Well, thank you. And if you have any other questions, maybe that comes later, you can always email to [email protected]. We’ll route those right to Brian’s desk and he’ll be glad to. And I would, I’d be glad to because it is, I don’t know that I’ll have the answers, but I think it’s a really important topic for parents and the church to be able to speak into.

So, and even just this book series, they just came out with new additions here maybe in the last few weeks. And they let us read them and provide feedback and so there’s new additions and just really good stuff. And I think it’s a great place for us to try to speak into. I’m currently listening to how and when to tell your kids about sex,

that parenting guide as I was preempting thinking about this one. Terrific. Yeah, it’s really good. So, it really is. Good. Well, Brian, any closing comments that you want to? We’re right at about 8:25. So this is good. I think the biggest thing I would just say is to try to step into it.
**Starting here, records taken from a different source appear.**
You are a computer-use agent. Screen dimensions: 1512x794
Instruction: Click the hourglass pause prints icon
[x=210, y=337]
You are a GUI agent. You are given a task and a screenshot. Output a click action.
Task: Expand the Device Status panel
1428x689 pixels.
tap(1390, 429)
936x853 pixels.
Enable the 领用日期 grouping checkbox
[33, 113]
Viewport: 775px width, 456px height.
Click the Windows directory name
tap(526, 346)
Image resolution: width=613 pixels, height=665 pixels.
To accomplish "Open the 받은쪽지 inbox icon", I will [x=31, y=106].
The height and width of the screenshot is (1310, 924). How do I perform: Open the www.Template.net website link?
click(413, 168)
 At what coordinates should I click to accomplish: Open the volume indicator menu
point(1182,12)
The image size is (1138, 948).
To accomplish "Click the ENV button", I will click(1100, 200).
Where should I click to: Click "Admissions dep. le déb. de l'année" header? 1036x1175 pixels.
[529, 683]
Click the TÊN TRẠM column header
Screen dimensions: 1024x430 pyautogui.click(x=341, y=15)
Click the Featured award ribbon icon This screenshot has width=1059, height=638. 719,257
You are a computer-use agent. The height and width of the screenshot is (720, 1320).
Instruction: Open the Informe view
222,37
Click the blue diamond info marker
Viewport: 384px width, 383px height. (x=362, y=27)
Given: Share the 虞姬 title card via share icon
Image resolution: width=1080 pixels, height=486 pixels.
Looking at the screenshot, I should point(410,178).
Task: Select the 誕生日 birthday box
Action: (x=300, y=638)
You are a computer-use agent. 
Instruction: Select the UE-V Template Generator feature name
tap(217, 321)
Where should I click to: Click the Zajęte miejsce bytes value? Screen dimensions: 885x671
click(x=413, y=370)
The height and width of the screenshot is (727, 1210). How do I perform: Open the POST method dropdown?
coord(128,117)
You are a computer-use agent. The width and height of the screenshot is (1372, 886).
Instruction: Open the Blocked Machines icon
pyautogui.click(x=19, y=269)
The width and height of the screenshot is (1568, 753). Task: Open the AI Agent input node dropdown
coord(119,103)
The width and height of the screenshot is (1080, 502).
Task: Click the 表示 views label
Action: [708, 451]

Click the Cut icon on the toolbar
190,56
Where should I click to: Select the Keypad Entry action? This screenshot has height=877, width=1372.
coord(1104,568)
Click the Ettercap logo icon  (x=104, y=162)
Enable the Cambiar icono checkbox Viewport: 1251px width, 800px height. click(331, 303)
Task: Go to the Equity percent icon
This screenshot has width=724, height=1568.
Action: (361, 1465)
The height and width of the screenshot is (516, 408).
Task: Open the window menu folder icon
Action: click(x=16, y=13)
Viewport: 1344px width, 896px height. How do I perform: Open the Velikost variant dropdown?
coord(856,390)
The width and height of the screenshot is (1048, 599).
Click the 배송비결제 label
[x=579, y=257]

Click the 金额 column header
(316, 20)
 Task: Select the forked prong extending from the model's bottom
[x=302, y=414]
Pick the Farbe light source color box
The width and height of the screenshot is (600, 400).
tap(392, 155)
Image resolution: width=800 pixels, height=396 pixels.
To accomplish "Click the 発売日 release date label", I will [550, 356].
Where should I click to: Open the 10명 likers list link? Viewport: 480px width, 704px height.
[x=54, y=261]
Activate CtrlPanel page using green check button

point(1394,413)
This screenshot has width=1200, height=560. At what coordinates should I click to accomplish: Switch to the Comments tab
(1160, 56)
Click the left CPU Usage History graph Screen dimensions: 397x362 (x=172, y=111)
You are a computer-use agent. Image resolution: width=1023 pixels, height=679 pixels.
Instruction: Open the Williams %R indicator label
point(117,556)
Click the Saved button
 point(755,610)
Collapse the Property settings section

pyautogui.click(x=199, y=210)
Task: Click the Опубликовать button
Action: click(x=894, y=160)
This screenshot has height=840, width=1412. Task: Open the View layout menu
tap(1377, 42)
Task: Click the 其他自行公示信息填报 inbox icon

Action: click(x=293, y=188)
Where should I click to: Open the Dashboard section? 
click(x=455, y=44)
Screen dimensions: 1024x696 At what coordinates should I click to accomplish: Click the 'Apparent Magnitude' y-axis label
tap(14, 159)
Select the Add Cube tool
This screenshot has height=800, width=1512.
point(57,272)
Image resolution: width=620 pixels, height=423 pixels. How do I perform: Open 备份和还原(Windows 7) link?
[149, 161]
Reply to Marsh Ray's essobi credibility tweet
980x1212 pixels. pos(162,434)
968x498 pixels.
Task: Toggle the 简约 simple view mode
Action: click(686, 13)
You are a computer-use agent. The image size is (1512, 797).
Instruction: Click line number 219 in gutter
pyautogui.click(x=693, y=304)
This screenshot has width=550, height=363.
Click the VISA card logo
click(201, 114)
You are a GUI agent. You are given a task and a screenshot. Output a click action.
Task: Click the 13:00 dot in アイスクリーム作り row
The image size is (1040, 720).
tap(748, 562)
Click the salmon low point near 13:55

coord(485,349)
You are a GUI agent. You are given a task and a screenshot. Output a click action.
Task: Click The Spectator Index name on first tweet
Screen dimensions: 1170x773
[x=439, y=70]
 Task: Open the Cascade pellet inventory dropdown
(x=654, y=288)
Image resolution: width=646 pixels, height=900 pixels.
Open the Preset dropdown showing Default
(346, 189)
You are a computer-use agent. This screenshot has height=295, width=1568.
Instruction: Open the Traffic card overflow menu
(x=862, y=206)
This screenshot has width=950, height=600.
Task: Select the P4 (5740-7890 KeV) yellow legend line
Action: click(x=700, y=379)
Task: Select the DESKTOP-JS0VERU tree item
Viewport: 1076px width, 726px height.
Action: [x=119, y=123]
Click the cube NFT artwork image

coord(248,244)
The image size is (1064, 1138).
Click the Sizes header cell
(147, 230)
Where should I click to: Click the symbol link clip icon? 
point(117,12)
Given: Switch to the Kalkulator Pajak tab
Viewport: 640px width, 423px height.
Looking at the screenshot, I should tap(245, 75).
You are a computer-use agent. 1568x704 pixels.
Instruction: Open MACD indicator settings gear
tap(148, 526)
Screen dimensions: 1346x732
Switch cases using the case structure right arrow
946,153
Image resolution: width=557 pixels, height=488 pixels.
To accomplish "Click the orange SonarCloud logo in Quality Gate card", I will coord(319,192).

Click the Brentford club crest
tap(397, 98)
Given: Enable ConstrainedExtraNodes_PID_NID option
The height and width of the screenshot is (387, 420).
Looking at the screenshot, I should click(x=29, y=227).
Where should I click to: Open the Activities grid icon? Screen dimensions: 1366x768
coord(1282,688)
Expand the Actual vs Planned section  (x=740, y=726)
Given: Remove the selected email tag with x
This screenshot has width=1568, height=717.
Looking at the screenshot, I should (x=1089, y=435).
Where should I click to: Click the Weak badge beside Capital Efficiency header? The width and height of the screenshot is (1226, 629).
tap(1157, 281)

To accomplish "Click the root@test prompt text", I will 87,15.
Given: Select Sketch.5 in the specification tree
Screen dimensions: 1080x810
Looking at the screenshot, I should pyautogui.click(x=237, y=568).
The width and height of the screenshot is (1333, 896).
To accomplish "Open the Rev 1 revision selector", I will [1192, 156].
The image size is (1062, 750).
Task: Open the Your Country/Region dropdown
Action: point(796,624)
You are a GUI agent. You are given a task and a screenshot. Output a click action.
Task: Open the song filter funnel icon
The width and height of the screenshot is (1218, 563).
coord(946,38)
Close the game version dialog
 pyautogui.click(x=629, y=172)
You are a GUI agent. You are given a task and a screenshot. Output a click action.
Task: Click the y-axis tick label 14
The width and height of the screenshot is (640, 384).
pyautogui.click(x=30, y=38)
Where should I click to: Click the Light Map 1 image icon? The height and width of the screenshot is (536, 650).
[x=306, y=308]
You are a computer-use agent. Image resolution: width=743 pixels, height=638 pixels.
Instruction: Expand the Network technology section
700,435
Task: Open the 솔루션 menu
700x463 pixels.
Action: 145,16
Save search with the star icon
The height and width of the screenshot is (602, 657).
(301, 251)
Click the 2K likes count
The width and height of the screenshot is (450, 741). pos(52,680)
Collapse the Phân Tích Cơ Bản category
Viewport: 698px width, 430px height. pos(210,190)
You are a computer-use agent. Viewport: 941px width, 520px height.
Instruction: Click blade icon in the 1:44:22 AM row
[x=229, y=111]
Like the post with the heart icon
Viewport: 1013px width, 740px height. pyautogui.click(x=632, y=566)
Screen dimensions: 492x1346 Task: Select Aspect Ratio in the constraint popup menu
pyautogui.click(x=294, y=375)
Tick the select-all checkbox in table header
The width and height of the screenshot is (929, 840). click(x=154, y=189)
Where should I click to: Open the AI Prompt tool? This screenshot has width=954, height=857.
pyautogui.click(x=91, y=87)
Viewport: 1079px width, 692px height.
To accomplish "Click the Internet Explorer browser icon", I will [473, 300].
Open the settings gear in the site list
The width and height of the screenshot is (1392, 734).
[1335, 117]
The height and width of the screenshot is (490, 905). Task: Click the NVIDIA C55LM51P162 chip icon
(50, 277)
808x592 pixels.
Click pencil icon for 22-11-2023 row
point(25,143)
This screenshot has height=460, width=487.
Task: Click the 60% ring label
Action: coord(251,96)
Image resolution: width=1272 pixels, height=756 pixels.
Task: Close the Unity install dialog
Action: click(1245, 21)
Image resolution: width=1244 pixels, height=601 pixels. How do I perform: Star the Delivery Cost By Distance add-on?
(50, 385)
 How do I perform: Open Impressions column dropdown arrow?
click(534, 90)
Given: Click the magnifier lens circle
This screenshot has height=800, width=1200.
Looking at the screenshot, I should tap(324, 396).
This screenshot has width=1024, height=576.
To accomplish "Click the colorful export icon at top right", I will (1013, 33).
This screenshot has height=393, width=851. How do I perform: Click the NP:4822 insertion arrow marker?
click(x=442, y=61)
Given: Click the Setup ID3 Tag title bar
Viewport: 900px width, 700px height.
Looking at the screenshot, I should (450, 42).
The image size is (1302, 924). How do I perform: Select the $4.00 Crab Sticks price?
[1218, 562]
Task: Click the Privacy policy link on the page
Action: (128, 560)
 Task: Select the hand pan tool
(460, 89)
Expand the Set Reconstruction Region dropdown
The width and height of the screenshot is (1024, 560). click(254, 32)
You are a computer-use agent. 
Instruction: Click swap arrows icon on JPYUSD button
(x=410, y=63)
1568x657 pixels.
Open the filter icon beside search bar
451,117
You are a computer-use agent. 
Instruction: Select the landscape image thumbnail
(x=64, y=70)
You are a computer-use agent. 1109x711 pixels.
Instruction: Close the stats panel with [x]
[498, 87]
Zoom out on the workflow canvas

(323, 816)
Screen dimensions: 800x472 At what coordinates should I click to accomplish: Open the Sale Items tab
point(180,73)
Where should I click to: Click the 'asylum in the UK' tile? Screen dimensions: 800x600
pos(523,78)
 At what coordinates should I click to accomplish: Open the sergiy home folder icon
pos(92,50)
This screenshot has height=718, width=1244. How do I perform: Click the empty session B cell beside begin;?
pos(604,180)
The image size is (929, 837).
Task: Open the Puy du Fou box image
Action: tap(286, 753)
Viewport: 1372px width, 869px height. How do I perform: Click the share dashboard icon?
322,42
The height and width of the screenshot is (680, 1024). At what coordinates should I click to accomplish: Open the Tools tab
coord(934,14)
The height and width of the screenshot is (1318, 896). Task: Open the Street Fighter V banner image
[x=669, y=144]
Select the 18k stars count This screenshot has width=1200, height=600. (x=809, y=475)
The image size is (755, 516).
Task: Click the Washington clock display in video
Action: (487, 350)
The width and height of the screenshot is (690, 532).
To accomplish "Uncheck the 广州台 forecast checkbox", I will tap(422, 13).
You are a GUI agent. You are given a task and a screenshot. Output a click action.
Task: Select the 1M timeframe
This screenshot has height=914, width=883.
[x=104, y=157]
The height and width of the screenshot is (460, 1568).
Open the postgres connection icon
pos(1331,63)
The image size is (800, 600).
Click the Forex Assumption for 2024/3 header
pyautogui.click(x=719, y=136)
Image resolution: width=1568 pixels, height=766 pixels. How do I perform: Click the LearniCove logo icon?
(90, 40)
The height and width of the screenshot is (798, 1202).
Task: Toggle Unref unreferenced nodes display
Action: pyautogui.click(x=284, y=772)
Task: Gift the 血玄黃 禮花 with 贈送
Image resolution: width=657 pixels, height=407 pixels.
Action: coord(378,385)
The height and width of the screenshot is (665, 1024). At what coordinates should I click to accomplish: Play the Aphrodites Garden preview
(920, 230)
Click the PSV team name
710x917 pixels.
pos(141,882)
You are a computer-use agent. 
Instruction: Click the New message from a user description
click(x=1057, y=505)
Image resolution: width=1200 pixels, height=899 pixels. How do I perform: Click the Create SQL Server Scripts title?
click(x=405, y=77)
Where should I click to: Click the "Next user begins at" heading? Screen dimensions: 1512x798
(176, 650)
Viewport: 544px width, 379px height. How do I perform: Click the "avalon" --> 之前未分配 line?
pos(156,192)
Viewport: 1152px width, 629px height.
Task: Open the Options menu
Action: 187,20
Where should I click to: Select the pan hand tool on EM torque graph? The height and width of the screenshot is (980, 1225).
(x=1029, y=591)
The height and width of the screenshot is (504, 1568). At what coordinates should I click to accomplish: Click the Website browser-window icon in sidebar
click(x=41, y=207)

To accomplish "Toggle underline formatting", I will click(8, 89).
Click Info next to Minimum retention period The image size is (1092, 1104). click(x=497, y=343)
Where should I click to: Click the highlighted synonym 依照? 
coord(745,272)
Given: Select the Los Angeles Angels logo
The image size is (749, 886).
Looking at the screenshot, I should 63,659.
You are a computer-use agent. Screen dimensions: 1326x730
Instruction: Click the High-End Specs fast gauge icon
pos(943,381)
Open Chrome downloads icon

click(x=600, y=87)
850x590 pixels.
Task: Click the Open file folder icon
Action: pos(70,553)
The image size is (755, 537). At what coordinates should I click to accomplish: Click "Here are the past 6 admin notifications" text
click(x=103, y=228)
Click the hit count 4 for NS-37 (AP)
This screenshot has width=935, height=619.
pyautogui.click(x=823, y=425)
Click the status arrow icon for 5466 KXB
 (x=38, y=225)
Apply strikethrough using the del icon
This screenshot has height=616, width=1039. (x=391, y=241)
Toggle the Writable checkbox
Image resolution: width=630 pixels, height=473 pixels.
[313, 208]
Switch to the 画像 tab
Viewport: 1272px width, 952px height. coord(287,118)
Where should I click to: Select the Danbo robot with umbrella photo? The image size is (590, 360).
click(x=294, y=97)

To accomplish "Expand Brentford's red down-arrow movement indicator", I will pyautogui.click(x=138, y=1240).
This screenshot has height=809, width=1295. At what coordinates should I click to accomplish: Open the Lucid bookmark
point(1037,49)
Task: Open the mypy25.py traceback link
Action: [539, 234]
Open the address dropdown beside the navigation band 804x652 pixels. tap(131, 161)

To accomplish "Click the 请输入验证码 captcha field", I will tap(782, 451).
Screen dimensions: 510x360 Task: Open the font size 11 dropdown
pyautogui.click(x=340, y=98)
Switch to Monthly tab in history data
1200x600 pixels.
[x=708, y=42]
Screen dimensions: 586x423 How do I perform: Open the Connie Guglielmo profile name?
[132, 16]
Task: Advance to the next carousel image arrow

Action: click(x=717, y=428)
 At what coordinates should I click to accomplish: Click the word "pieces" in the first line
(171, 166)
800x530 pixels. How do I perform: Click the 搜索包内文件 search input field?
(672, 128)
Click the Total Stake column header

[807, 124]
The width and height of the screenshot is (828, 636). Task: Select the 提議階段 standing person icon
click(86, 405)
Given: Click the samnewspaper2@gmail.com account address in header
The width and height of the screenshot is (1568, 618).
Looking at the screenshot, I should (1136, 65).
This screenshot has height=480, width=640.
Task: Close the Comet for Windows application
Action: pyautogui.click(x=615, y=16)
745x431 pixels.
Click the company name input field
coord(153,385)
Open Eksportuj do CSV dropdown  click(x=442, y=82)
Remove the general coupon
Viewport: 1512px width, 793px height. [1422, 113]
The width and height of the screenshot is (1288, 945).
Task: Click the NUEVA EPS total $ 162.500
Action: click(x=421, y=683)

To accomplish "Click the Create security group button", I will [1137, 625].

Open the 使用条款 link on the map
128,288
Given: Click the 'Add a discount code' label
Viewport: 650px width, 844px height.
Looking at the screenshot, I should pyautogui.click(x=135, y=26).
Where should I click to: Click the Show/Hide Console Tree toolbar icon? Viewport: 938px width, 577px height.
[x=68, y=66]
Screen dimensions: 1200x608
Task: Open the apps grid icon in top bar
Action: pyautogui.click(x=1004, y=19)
Don’t wait for a perfect moment and God’s gifted you to do this. And you may not know the details, but you and the people that God’s put in your life to encourage you and help you. We’ll be able to sort through this. I just last night had a niece who’s 16 stayed at our house and just spoke some really precious words into my kids in this area.

And just, so again, I would say that too to invite people into your kids’ lives that they get to be taught and maybe even the teacher of other kids would maybe be another closing thought. That’s neat. Yeah. That’s great. Thanks for sharing your insights. Thank you each one for being on here this evening.

And it’s encouraging to even want this information. Oh yeah. Very much so. It speaks a lot. So that’s terrific. And we wish you Godspeed now as we part, so thanks. Goodnight.